%%

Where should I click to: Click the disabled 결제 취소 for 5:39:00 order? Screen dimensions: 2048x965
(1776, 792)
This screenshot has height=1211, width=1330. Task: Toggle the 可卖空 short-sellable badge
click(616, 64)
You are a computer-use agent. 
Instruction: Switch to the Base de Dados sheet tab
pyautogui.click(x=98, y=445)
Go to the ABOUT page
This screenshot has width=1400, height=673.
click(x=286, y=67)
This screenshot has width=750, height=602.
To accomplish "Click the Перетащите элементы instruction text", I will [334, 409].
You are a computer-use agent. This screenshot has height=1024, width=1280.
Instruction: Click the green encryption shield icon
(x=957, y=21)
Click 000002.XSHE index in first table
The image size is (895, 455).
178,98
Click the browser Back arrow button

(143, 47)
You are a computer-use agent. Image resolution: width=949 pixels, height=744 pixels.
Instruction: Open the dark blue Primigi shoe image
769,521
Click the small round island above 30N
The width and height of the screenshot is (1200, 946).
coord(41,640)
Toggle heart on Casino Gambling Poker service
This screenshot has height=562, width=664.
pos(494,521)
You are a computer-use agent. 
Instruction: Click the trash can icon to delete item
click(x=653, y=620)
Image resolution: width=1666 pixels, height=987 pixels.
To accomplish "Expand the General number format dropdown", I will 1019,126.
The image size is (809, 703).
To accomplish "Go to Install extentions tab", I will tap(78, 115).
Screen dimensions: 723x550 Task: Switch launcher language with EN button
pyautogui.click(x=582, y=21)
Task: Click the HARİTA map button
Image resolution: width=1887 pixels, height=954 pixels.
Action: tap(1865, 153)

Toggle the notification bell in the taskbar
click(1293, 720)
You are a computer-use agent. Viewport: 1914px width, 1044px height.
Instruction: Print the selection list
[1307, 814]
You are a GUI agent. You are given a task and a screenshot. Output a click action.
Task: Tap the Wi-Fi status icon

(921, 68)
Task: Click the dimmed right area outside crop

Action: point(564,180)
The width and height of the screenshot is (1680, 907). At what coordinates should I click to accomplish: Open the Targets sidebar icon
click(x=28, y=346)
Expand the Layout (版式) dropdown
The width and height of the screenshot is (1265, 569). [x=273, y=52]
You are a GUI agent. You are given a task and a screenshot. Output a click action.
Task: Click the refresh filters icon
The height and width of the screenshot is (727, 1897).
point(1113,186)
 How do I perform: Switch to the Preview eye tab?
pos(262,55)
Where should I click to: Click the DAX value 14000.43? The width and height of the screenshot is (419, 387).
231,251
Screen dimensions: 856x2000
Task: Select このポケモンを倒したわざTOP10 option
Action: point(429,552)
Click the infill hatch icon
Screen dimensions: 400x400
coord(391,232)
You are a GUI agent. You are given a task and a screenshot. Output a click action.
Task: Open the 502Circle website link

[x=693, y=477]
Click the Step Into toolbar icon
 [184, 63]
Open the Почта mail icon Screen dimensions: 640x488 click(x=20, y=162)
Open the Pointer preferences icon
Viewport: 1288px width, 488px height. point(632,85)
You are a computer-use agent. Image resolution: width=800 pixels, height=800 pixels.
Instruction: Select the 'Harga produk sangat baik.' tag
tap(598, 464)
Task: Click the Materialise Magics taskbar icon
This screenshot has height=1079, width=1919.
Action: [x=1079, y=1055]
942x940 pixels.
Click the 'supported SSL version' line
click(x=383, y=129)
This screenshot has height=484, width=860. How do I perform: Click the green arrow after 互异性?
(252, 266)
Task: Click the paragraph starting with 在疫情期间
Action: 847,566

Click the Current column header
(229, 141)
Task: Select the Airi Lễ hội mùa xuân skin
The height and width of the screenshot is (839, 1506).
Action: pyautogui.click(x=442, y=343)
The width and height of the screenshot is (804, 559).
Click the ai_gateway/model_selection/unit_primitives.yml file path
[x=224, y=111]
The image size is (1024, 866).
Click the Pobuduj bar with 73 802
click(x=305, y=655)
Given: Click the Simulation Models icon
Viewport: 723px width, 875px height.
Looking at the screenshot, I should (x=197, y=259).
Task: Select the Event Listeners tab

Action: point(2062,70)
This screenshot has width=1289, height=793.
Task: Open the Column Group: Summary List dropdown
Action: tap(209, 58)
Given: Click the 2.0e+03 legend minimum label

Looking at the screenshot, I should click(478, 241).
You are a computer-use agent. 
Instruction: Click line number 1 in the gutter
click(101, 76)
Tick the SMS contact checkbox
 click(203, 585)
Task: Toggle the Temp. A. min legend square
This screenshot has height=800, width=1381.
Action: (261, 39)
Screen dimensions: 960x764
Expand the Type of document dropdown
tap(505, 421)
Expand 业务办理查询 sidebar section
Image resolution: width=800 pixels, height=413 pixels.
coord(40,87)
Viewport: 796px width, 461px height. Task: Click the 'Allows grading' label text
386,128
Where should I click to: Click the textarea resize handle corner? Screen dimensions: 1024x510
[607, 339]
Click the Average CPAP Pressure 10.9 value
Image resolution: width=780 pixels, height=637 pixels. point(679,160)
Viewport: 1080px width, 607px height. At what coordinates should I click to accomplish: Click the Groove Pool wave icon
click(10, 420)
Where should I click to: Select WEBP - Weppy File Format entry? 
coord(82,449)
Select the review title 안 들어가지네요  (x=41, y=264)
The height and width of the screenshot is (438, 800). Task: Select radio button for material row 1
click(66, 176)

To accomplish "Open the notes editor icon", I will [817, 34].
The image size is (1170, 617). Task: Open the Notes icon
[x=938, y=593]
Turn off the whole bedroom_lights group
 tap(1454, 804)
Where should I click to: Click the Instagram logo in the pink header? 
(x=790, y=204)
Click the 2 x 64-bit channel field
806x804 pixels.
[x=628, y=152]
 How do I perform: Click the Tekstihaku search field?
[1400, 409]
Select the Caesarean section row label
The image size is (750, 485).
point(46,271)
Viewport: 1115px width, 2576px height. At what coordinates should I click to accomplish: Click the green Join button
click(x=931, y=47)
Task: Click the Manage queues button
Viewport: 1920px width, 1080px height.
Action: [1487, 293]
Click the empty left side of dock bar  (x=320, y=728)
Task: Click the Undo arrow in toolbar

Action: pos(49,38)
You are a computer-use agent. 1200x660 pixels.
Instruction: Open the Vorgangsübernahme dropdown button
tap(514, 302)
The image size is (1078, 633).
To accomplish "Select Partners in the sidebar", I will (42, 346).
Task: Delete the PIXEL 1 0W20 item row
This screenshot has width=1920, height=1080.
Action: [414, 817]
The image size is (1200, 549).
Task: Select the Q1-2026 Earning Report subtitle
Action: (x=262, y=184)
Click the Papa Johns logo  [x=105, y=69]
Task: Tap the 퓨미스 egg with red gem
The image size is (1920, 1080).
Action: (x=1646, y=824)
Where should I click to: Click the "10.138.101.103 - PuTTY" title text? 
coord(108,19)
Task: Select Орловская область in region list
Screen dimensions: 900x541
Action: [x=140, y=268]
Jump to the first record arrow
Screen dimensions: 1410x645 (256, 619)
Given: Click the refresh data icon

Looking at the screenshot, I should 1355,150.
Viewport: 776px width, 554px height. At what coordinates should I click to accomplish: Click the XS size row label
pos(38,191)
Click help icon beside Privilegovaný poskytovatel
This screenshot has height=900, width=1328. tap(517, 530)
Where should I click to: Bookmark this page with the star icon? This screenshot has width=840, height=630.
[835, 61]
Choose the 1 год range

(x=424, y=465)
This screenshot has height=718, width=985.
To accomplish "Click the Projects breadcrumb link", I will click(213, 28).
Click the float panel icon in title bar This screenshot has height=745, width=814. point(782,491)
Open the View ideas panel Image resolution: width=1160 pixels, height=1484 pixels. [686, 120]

%%

Activity:
Copy each line of the listing that carries the word "will".

Written answer:
To accomplish "Click the Перетащите элементы instruction text", I will [334, 409].
To accomplish "Expand the General number format dropdown", I will 1019,126.
To accomplish "Go to Install extentions tab", I will tap(78, 115).
To accomplish "Open the notes editor icon", I will [817, 34].
To accomplish "Select Partners in the sidebar", I will (42, 346).
To accomplish "Click the Projects breadcrumb link", I will click(213, 28).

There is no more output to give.